二つ目のことは、「純真で非難されるところない者となれるように」という祈りです(10b)。イエスが再び地上に来られる日に備えて、純真で神から非難されるところのない者となれるようにと祈っています。
そして三つ目は、「義の実に満たされるように」という祈りです(11)。「義の実」とは、神様によって私たちのうちに結ばせていただく「実」のことを指しています。草花が成長してやがて実を結ぶように、イエスを信じる者たちも、神の助けをいただいてイエスに似る者へと成長することが期待されています。パウロがガラテヤ5章で語っている9つの「御霊の実」が想起されます。そうした「義の実」に満たされて、あなたがたを通して神の栄光が現わされるようにとパウロは祈っているのです。これらの祈りは、そのまま私たちにも期待されていることではないでしょうか。

2)愛が豊かにされるように
これらの祈りの中で土台となっていることが、一つ目の「あなたがたの愛がいよいよ豊かにされるように」という祈りであるように思います。そこで次に、この祈りのことばに特に目を留めたいと思います。「あなたがたの愛が、知識とあらゆる識別力によって、いよいよ豊かになり、あなたが、大切なことを見分けることができますように。」(9,10) 「愛」ということと、「知識、識別力」ということは、一見するとあまり関連性がない言葉のようにも感じられます。むしろ、相容れないことのようにも思えます。パウロはなぜ、このことを大切なことだと言っているのでしょうか。
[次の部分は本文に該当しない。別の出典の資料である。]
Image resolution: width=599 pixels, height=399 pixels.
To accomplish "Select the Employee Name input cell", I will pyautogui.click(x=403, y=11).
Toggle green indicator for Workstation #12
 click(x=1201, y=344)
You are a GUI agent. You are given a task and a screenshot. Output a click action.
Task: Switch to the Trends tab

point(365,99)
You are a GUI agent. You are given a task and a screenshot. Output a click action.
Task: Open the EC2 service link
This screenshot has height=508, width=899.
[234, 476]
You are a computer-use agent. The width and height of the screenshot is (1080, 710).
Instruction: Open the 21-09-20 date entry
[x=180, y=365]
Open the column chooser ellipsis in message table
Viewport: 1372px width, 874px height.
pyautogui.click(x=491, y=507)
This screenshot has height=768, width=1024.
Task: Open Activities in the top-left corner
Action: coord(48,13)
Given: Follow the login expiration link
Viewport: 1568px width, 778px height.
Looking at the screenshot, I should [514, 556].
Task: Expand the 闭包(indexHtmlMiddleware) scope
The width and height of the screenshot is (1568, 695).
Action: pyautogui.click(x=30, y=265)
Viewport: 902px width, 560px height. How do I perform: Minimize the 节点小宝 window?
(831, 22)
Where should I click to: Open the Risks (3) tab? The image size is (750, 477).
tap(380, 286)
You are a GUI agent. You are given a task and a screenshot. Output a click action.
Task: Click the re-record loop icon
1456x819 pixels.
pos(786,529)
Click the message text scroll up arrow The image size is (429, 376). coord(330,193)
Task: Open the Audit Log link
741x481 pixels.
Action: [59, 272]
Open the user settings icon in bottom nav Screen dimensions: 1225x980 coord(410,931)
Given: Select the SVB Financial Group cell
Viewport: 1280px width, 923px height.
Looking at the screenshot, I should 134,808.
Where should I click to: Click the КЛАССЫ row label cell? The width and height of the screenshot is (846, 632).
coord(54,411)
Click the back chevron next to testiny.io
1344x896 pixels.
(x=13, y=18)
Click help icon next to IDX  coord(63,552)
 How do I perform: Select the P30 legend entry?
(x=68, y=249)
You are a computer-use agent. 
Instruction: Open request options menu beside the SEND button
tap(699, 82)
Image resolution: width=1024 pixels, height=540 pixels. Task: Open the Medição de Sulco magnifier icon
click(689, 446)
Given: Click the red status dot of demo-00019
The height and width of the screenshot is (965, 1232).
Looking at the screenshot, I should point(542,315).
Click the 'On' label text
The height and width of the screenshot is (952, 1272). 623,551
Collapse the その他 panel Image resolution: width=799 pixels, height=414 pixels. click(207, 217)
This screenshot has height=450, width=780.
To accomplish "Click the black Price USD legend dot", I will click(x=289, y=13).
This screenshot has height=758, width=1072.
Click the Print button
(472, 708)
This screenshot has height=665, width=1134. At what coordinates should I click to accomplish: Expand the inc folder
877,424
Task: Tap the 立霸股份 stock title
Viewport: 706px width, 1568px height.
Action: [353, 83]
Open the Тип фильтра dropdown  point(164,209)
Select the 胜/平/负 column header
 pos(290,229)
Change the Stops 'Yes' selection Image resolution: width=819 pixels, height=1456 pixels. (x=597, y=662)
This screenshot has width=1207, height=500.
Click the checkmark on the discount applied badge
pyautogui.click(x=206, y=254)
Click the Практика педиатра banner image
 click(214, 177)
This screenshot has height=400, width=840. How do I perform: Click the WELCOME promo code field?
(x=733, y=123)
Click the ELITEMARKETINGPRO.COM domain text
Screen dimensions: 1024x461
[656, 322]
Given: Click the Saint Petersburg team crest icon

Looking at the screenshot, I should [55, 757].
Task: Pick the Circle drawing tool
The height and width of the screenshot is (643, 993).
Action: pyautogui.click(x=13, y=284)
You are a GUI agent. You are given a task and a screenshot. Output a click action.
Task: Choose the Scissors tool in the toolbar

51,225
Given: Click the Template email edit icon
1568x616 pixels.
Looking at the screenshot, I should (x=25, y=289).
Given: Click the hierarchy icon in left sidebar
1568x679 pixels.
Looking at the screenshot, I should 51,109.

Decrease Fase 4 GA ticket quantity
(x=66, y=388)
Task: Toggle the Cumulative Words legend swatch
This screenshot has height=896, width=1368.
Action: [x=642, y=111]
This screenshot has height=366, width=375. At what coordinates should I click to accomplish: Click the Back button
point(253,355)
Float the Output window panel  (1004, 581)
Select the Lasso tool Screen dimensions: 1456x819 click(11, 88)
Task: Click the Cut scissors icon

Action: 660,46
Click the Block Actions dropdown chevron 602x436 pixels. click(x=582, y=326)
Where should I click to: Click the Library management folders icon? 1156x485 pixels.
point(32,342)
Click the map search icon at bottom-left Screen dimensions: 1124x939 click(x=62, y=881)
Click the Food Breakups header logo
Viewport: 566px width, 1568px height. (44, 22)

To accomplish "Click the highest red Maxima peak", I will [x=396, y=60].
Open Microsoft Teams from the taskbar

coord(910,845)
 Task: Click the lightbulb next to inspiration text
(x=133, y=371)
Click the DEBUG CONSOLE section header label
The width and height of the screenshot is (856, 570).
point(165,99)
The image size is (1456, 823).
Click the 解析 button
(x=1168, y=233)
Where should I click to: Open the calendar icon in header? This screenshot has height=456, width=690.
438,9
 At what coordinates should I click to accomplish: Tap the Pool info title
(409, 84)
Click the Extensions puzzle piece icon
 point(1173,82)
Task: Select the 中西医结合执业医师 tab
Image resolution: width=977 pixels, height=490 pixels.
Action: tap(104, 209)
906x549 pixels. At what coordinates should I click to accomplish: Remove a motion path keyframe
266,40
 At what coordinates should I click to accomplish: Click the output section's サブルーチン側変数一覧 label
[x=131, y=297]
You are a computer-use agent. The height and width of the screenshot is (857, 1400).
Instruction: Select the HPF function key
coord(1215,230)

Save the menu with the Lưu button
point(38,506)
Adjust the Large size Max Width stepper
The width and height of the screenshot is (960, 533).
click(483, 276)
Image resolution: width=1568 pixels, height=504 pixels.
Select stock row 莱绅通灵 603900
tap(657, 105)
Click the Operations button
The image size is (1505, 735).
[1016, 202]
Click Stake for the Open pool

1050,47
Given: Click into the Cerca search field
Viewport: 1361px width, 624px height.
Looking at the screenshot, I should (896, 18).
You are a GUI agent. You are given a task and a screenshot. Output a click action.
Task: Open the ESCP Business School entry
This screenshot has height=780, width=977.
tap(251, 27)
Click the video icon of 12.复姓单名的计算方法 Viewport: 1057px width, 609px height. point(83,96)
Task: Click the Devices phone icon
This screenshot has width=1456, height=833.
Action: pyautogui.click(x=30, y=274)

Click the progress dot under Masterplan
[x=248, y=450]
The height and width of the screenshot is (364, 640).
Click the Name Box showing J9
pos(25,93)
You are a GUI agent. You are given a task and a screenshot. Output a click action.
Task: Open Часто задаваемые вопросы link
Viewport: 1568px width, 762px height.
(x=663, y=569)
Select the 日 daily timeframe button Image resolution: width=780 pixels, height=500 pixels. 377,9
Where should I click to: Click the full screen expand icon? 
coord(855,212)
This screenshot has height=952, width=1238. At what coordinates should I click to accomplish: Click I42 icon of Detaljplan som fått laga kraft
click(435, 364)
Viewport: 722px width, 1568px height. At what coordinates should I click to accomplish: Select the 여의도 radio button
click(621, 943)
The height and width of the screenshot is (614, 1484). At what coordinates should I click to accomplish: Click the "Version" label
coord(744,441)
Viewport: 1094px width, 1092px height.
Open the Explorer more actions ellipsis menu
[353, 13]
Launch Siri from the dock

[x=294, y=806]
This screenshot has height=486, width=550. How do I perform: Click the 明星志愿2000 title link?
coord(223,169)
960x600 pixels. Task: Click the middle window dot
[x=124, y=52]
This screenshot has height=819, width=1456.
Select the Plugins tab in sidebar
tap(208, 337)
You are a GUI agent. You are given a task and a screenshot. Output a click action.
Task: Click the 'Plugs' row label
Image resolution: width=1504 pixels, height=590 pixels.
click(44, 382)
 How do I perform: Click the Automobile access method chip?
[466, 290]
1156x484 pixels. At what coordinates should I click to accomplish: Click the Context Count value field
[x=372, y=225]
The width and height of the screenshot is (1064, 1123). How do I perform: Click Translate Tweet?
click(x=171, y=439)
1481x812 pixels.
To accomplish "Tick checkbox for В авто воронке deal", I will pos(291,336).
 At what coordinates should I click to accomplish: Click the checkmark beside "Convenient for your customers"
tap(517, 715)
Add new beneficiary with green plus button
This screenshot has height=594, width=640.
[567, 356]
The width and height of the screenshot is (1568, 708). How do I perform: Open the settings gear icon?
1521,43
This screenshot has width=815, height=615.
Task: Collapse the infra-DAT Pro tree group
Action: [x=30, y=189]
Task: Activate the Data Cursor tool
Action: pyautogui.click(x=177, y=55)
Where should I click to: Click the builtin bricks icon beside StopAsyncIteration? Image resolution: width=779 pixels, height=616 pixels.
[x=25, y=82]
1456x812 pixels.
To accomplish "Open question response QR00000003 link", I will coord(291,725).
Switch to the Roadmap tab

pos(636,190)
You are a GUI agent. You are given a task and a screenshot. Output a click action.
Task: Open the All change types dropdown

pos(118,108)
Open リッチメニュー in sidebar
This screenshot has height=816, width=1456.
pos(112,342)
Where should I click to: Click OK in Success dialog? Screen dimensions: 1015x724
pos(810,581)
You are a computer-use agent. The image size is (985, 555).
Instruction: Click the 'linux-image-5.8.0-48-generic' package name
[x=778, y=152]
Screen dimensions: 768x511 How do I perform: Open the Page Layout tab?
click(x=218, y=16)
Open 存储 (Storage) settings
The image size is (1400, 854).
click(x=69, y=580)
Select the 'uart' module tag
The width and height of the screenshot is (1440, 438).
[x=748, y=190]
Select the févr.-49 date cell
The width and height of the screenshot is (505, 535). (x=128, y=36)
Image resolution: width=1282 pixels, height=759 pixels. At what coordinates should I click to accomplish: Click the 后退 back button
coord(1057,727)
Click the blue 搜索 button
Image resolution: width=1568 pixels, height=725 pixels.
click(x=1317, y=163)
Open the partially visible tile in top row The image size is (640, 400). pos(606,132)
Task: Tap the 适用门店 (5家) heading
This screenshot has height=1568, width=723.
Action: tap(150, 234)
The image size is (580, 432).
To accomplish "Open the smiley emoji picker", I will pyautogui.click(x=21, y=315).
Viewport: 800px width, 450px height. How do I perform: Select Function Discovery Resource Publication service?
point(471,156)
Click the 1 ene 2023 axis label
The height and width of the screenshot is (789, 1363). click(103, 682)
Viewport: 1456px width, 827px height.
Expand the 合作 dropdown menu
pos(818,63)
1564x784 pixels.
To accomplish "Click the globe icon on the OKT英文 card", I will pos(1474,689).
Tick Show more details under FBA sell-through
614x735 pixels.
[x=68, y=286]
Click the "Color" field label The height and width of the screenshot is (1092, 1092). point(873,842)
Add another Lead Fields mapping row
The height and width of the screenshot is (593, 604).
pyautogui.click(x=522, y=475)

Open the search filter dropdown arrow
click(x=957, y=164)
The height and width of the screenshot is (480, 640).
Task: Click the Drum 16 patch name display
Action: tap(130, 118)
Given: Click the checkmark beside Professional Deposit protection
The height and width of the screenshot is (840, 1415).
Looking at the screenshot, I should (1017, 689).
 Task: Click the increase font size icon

イエスが私たちを愛されたように、私たちもその愛を周りの人々に表わしていく。これは神が私たちに望んでおられることです。一方で、気を付けなければならないこともあるように思います。なぜならば、「愛の基準」が人によって同じではないからです。「イエスが愛されたように」ではなくて、自分の物差しで、自分の願うように「愛」を表わそうとしてしまうことがあるかもしれません。自分が「良かれ」と思ってしていることが、実は、相手にとって必要のないことであったり、逆に良くないことをしてしまっている場合もあるのです。援助のあり方の一つの例えとして、「魚を必要としている人々には、直接魚を与えるよりも、釣り道具の作り方を教え、魚の釣り方を教えた方がいい」と言われます。そのように、私たちが「良かれ」と思ってしていることが、ただ魚を与えて、相手の人の自立を妨げたり、人に依存させてしまっているようなこともあるかもしれません。気を付けていないと、いつの間にか「愛の押し売り」になっていたり、自己満足のためにしている、ということもあるのです。もしそうだとしたら、それは「本当の愛」とは言えません。「本当の愛の人」とは、真剣に相手のことを思って、見返りを求めずに、相手のために本当に必要な手を差し伸べることができる人ではないでしょうか。

3)「知識と識別力」によって
パウロは、その「本当の愛」を表わしていくために、「知識と識別力」が必要だと言っています。「知識」とは、聖書に示されている、神様から与えられる知識のことです。また、「識別力」とは、その知識に基づいて正しく判断する力のことを意味しています。「知識と識別力」を祈り求めていくことは大事なことです。そして、この知識と識別力の両方の助けをいただいてこそ「愛」が豊かにされていく、というのです。

4)大切なことを見分けることができるように
さらにパウロは、「あなたがたが、大切なことを見分けることができますように。」と祈っています。何が本当に価値があり、大切なことなのか、正しく見分けること(判断すること)です。パウロの時代、始まったばかりの教会においても、様々な「惑わし」が入って来たようです。聖書に基づいた正しい知識ではない、人が考え出した間違った教えが入って来て、教会の中に混乱も起こりました。今の時代はどうでしょう?たくさんの情報が飛び交っている時代です。インターネットを通して、瞬時にして世の中の様々な価値観や思想や主義主張に触れることもできます。気を付けていないと、そうした情報に惑わされてしまいます。正しくないことでも、それが正しいことだと信じ込んでしまうこともあるかもしれません。非常に誘惑の多い時代と言えます。そうならないためにも、みことばから正しい知識と知恵をいただいて、「大切なこと(本当に価値あること)を見分ける力」を常に養っていたいと思います。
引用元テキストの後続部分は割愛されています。